- Amaç
İnternetin insana getirdikleri ve ondan götürecekleri üzerine yazılmış makaleyi, son cümlesinden sonrasını yazarak sürdürün.

- Metin Bölümü
=-=-=-=-=

Makale

CAM EKRANA BAĞIMLI YALNIZLIKLAR…/mı?

CAM EKRANA BAĞIMLI YALNIZLIKLAR…/mı?

Muhammed Kâmil YAYKAN


"Bilgisayar devrimi dünya tarihinde yaflanan en sesli devrimdir, komik olan onun etkilerini hâlâ küçümsememiz."
Herman Kahl


Yıl 1962… “Ya nükleer bir saldırı sonrası telefon hatları zarar görürse! Biz insanlar nasıl iletişim kuracağız birbirimizle?” sorusunu soruyordu J. C. R. Licklider, tartışmaya açtığı “Galaktik Ağ” kavramında. “Böyle bir durumda insanlar bilgisayarlar ile iletişime geçebilir.” teziyle cevabı yine kendisi veriyordu ve günümüz dünyasının vazgeçil(e)mezi olan internetin temellerini atıyordu…
İnternet… Uçsuz bucaksız, sınırlarını dahi tespit edemediğimiz bir dünya. Sanal olduğundan daha gerçek, gerçekliğinden de kat be kat sanal yepyeni bir dünya… Peki, nereye götürecek bizi bu yeni dünya? Asıl, bize getirdiklerinin yanında bizden neler götürecek?

=-=-=-=-=

- Kayıt Kümesi
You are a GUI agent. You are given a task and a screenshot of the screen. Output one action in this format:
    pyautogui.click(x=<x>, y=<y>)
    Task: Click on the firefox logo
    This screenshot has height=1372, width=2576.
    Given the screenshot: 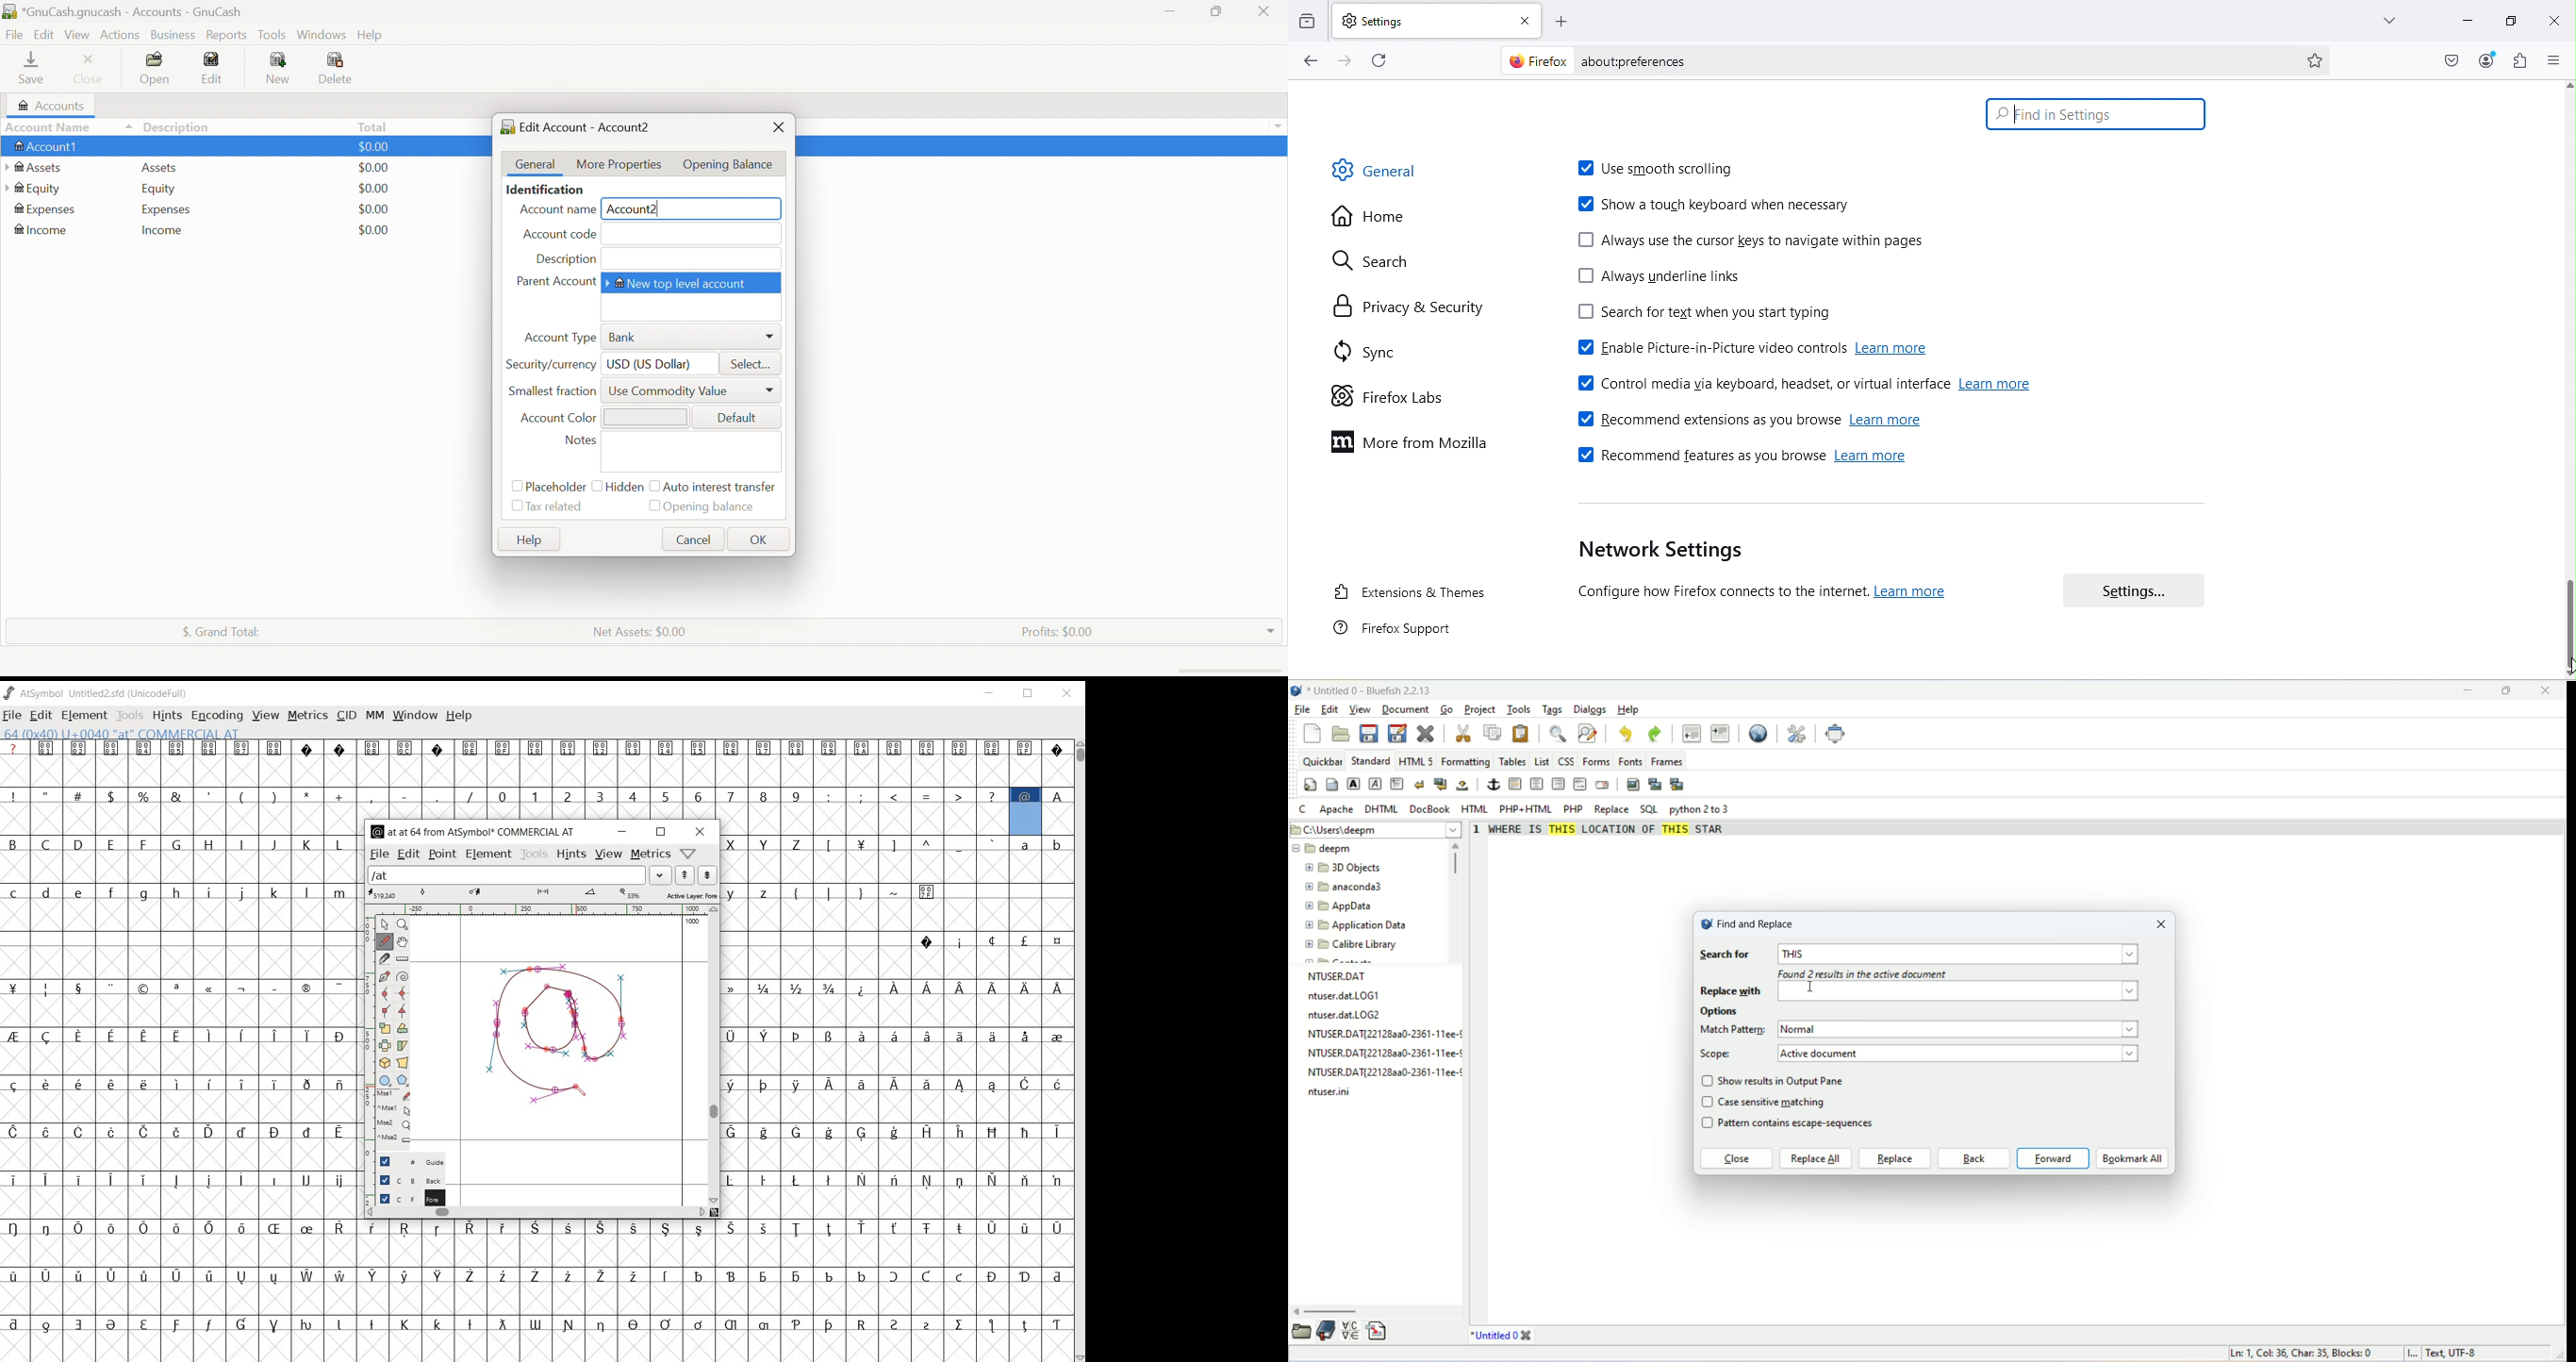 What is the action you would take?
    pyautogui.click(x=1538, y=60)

=-=-=-=-=

- Görevin Sonucu
İnsanoğlu fıtratı gereği yeni karşılaştığı herhangi bir şeyi, eylemi veya durumu kabul etmekte zorlanır. Bu durum tarih boyunca icat edilen pek çok yenilik karşısında da gösterilen tepkilerle karşımıza çıkmıştır, çıkmaktadır. Yalnızca icat edilen nesnelere değildir türümüzün tepkileri, yaşanan olaylara da çeşitli tepkiler göstermek hepimizin kodlarında vardır aslında… Bu tepkilerin en önemlilerini belki de ölüm karşısında veririz. Yas sürecinde bu tepkilerimiz pek çok farklı evreden geçer. Psikologlar bu durumu “Yasın Beş Evresi” diyerek kurumsallaştırır bir bakıma. Ama bu beş evre yalnızca yas ile ilgili, ölüm karşısında gösterdiğimiz tepkilerle ilgili değildir. Fıtratı gereği yeni karşılaştığı herhangi bir şeyi, eylemi veya durumu kabul etmekte zorlanan insanoğlu; beş evreyi sürekli olarak tekrar tekrar yaşamaktadır. Süreçler sonunda denge profiline ulaşarak yenilikten azami düzeyde yararlanmayı da başaran insanlık, kendini yeni icatlarla yeni süreçlere defaatle sürüklemeyi şiar edinmiştir:
1. İnkâr
Bu süreç karşımıza çıkan durum ne olursa olsun onu idrak edememe daha doğrusu etmeme sürecidir. İnkâr sürecinde tepkiler kısıtlı ve genellikle aynıdır. Tasarladığı prototip otomobilin üretimi için bir banka müdüründen ödenek isteyen Henry Ford’un aldığı “Atlar her zaman kullanılacaktır. Otomobil ise ancak geçici bir moda olabilir.” yanıt inkâr sürecinin en tipik örneklerinden biridir aslında.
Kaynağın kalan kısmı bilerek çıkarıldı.